### Work required
Reproduce the items below word for word, from the line containing "Given: Click the P11 legend label" through the end of the items, leaving the pictures out of your answer.

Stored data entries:
§ §

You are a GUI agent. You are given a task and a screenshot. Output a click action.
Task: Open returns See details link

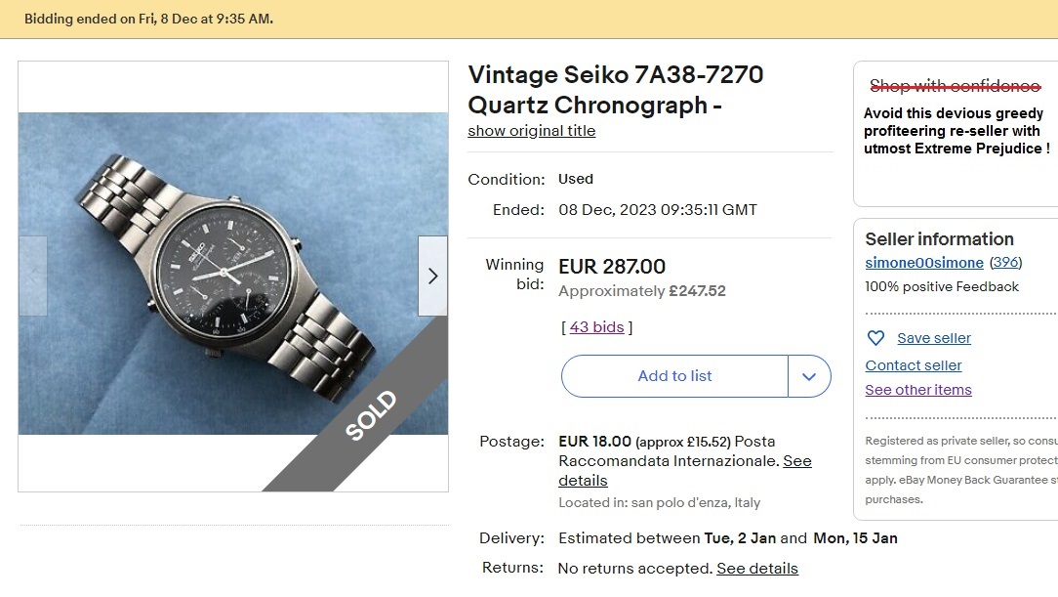pyautogui.click(x=756, y=568)
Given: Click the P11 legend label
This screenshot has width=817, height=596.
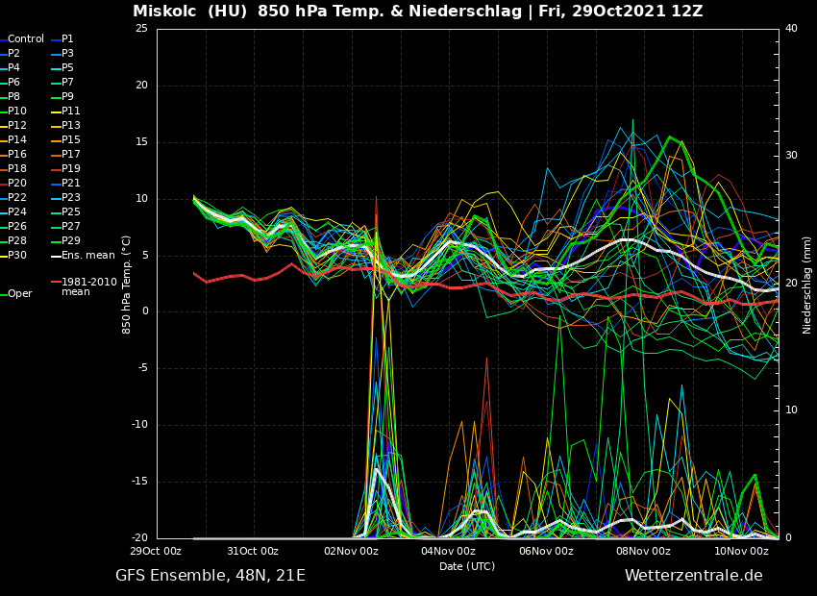Looking at the screenshot, I should (71, 112).
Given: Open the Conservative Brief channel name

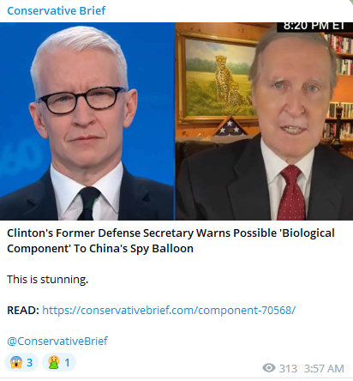Looking at the screenshot, I should tap(57, 11).
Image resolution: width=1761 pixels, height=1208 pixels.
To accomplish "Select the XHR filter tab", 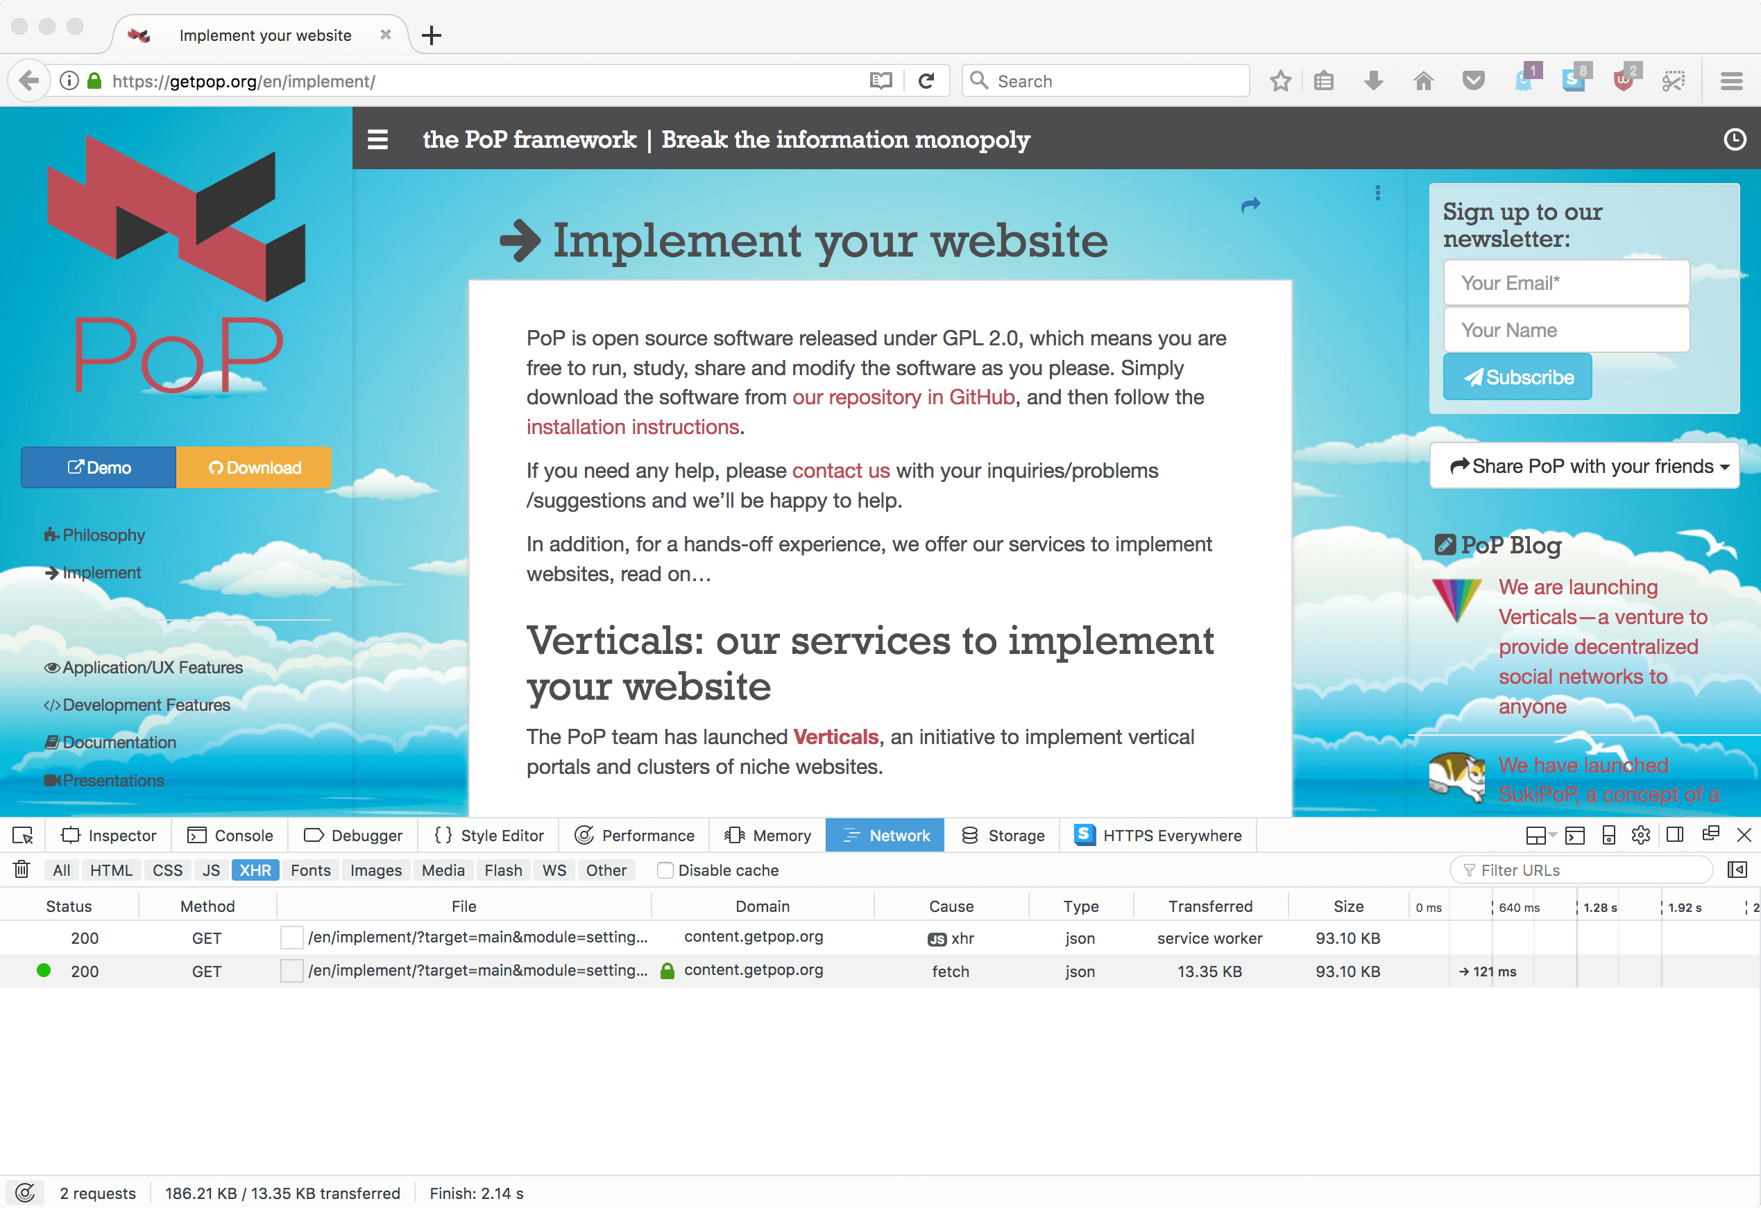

§ §

### Complete output
Given: Click the P11 legend label
This screenshot has width=817, height=596.
Looking at the screenshot, I should (71, 112).
Given: Open the Conservative Brief channel name

Looking at the screenshot, I should tap(57, 11).
Image resolution: width=1761 pixels, height=1208 pixels.
To accomplish "Select the XHR filter tab", 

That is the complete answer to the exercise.